Los bancos, tanto públicos como privados, comenzaron a aplicar programas de alivio ante el estrés financiero de los deudores. Las entidades financieras pusieron en marcha planes especiales para enfrentar el avance de la morosidad. Este aumento masivo ocurre en un contexto donde el PBI mostró un crecimiento del 1,8% entre octubre de 2024 y febrero de 2026, lo que sugiere que el crecimiento económico tiene dificultades para reflejarse en los ingresos reales de la población.
Desde la postura oficial del Banco Central, el fenómeno se explica como consecuencia de una ola de créditos otorgada “a ciegas” durante 2024 y la primera parte de 2025, donde los bancos prestaron dinero masivamente sin conocer a fondo el perfil de los deudores, proceso que luego fue golpeado por el shock de tasas de interés del año pasado.

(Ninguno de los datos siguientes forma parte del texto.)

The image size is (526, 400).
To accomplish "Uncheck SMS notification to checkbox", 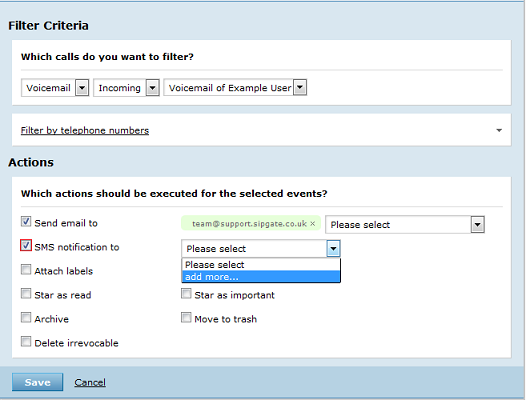I will (x=26, y=246).
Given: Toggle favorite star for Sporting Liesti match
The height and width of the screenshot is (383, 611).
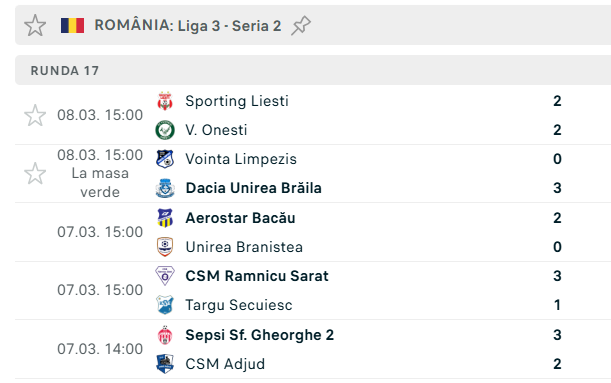Looking at the screenshot, I should pos(35,115).
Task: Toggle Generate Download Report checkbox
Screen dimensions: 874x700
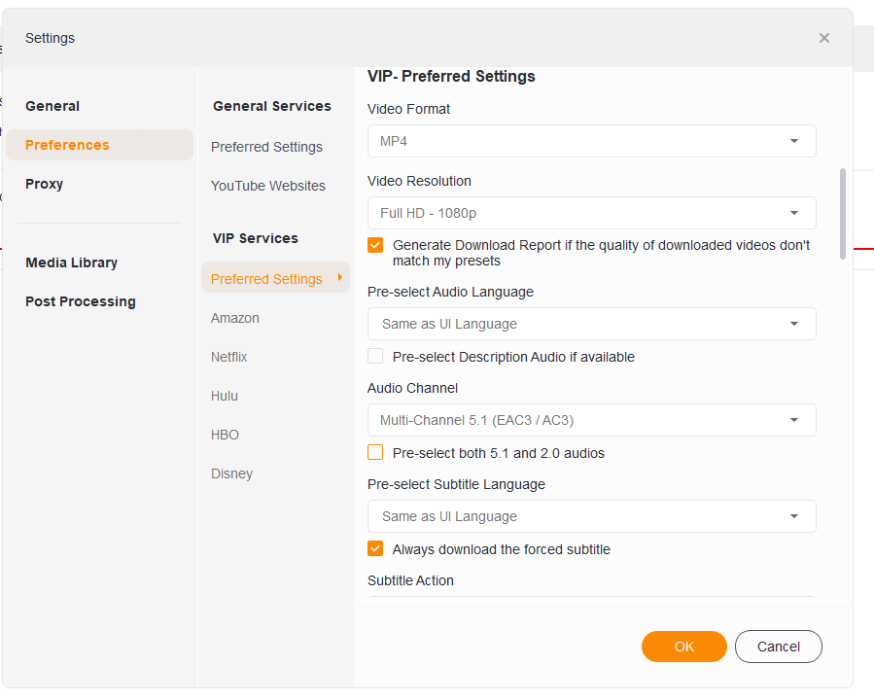Action: [x=375, y=245]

La alta morosidad está impactando en la oferta de crédito: los préstamos en pesos al sector privado cayeron en términos reales por cuarto mes consecutivo en abril. Las tasas de los créditos se mantienen elevadas; en las líneas personales, el costo promedió un 68,3% (TNA) a comienzos de mayo, nivel similar al de meses previos. Según el informe de 1816, los prestamistas mantienen estos niveles altos como forma de cubrirse ante el riesgo de impago actual.